18 KiB
Swift Binding Hand-Edit Audit
Audit of all hand-edits to the Swift binding during the alef-hand-edit cycle (bd1bef129d..HEAD).
Scope: Commits c8a3be70e, 0e57ca4b0e, cbf9e23d2d, 860080e240.
ALEF_GAP: Missing Overload Generation
Entry 1: JSON-string convenience overloads
Files & Location:
packages/swift/Sources/Kreuzberg/Kreuzberg.swift: lines 6390–6450extractFile(String, String?, String)positional overloadextractFileSync(String, String?, String)positional overloadextractBytes(String, String, String)positional overload (path/UTF-8 fallback)extractBytesSync(String, String, String)positional overload (path/UTF-8 fallback)batchExtractBytesSync(items, config)with empty JSON defaultbatchExtractFilesSync(paths, config)with empty JSON default
Description: The alef e2e generator emits extraction calls with positional arguments and JSON-string config: Kreuzberg.extractFile(path, mimeType, configJson). The alef swift templates do not emit these overloads.
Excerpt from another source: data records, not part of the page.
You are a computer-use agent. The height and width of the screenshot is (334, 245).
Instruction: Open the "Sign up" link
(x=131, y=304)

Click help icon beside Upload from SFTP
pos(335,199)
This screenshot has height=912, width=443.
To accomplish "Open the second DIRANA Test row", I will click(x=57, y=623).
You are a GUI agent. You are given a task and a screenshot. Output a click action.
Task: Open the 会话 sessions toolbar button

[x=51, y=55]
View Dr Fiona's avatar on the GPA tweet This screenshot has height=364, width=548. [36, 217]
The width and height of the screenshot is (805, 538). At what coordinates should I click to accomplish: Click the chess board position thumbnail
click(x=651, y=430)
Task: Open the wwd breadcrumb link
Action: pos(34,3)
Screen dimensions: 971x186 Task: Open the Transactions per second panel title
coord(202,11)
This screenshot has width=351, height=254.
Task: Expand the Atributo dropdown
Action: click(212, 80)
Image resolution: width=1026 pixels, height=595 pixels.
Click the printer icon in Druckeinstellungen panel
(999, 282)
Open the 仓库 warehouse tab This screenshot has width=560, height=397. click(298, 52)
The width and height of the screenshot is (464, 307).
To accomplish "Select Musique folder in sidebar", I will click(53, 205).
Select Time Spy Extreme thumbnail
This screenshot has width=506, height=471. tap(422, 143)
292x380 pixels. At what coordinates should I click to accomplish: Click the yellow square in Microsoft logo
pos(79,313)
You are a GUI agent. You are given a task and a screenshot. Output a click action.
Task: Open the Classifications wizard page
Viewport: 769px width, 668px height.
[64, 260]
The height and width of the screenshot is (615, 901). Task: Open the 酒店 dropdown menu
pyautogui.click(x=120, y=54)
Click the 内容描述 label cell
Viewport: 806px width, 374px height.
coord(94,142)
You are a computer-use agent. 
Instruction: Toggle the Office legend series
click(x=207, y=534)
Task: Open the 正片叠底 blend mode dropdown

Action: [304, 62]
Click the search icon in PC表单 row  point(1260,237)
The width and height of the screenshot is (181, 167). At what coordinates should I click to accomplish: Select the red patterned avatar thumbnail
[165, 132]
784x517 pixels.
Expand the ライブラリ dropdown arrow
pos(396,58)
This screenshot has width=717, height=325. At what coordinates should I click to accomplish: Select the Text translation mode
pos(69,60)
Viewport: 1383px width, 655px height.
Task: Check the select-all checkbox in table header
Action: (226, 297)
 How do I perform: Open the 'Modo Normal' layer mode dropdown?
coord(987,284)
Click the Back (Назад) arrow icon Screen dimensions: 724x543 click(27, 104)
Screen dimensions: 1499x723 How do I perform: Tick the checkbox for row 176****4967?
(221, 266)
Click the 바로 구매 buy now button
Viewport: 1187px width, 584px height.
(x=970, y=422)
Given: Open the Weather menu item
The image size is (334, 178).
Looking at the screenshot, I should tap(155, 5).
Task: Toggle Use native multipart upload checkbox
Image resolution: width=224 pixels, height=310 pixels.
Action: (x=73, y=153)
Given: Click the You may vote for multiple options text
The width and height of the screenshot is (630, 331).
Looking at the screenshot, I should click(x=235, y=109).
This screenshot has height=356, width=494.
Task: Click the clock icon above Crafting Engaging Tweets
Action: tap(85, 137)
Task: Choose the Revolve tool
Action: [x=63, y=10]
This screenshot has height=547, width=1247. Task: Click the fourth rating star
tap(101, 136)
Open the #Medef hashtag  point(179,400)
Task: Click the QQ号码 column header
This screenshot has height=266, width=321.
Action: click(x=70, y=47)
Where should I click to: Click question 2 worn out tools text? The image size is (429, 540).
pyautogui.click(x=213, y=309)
They are hand-written to bridge the gap between the generator's calling pattern and the generated base functions (which use labeled config: ExtractionConfig).
Label: ALEF_GAP
Suggested Upstream Fix: The alef swift templates should emit positional-argument overloads that accept JSON strings for ExtractionConfig and its relatives. Pattern:
// In alef/src/swift/templates/Kreuzberg.swift.jinja2
public func extractFile(_ path: String, _ mimeType: String?, _ configJson: String) throws -> ExtractionResult {
let config = try extractionConfigFromJson(configJson)
return try extractFile(path: path, mimeType: mimeType, config: config)
}
Also emit similarly for batch functions with default "{}" when config is omitted:
public func batchExtractBytesSync(items: [BatchBytesItem]) throws -> [ExtractionResult] {
let config = try extractionConfigFromJson("{}")
return try batchExtractBytesSync(items: items, config: config)
}
Entry 2: Path-resolution helper and batch config defaults
Files & Location:
packages/swift/Sources/Kreuzberg/BridgeRegistrationOverloads.swift: lines 23–46packages/swift/Sources/Kreuzberg/Kreuzberg.swift: lines 6417–6418, 6438- Calls to
_loadBytesFromPathOrUtf8(content)in the String-argumentextractBytesoverloads
- Calls to
Description: The _loadBytesFromPathOrUtf8 helper resolves a string as a fixture path (checking CWD, KREUZBERG_TEST_DOCUMENTS_DIR env var, and ancestor test_documents/ or fixtures/ directories), falling back to raw UTF-8 if no file exists. This matches Python e2e test patterns where fixture paths are embedded in the test calls.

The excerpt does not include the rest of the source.